Have you ever written code in the past which you come back to later and you can't understand what it does? Our project aims to fix this. Flowcharts are important in the early stages of program design as a neat way of representing how the program will work, but we think they can be important all the way through development. Visupy takes a Python function and automatically generates a flowchart, so the developer can more clearly visualise what their program is doing and try to make sense of it. As Visupy outputs to Latex, it can also be used for students and researchers to embed code in their papers in an easy to follow and visually appealing way. Visupy is designed as an accessible visualisation tool specifically for maths/physics students, who may not have as much programming knowledge and require a simple way to see what their code does.
Our project is mainly coded in Python, where it reads the code and works out how to format and draw each line. It then compiles the code in Latex, to produce the pdf output.
The main problem we faced was ensuring our code generalised well to more complicated statements, and scaled well to large programs.

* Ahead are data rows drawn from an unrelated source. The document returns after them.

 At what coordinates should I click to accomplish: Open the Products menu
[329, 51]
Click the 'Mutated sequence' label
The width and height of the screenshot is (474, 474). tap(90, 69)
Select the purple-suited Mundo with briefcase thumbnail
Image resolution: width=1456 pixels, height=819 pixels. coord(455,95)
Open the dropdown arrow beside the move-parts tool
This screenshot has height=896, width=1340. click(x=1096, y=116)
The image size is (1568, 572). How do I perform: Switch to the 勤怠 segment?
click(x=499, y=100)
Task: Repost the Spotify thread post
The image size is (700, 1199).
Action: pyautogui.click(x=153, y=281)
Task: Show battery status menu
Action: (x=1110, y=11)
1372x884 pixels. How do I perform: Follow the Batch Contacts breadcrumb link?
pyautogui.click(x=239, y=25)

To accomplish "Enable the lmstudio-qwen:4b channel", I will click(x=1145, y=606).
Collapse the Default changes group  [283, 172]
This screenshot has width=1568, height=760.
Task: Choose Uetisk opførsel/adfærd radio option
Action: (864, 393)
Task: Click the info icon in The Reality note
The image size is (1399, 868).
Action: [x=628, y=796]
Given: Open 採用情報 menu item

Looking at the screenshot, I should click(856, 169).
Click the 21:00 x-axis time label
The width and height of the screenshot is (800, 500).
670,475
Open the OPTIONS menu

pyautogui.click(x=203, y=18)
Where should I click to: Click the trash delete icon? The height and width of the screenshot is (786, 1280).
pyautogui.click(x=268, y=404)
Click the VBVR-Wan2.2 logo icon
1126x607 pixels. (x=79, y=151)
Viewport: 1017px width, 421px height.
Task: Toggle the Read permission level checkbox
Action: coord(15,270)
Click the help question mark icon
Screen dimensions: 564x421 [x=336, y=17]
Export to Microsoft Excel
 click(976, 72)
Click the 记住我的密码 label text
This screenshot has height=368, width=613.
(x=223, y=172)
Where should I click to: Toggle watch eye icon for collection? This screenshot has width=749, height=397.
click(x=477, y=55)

The approach we took after realising this was a problem was to give each line of the code its own custom Python object, which could have relationships to other lines. This allows us to build up complicated functions by breaking them into for loops, if statements, etc.
One of the biggest challenges was trying to work out how to program the relationships between flowchart blocks and how to link them together properly. This was solved by implementing a parent/child system, where each block has relationships to the blocks before and after it. Often there were arrows being drawn wrongly which were caused by hard to debug relationship/index errors. However, investigating how the arrows were drawn made us realise how to annotate and curve the arrows as needed.
We have build a working prototype from scratch, which we feel is a good achievement for the time we have spent on it. We can render flowcharts for simple functions involving combinations of if and for statements, including statements nested in each other. The flowcharts look professional and correctly summarise the code blocks input.
The correct positioning of boxes took a longer time than expected to finalize and it is very satisfying to see boxes without overlapping. The Latex package as written does not have logic to space the boxes automatically. As we wanted all the Latex to be written by the program, we had to investigate the documentation deeply. It working to a functional degree is the pay off of many man hours.
We have learnt how to write flowcharts using Latex and gained additional experience using the Latex package Tikz, a package I use regularly at university. We learnt how to read in and decipher functional code as a text string and then analysis it’s use. Thinking abstractly about creating pseudocode also changed our workflow and allowed us to quickly generalise what functions our code was able to understand. On an interpersonal note, the three of us had never worked on an intercontinental project over Zoom which has its own specific difficulties such conflicting time zones, different cultural ideas about workflow and code logic and different programming strengths. In overcoming these challenges in a time poor challenge has made us better team players and more flexible to different work environments.
Going forwards, we would improve Visupy’s ability to handle more complicated code structures and improve the layout of the flowchart, as currently, some boxes with longer text and arrows may overlap. We would also like to 'jump' to different flow chart (like a go-to box) when a function calls another function. We would also package it on PyPi so any Python developer could access it quickly and easily, which would encourage greater uptake.
It would also be nice to render the text either as verbatim on Latex (makes the code look like code) or render math-like text in a math environment for increased readablity and polish.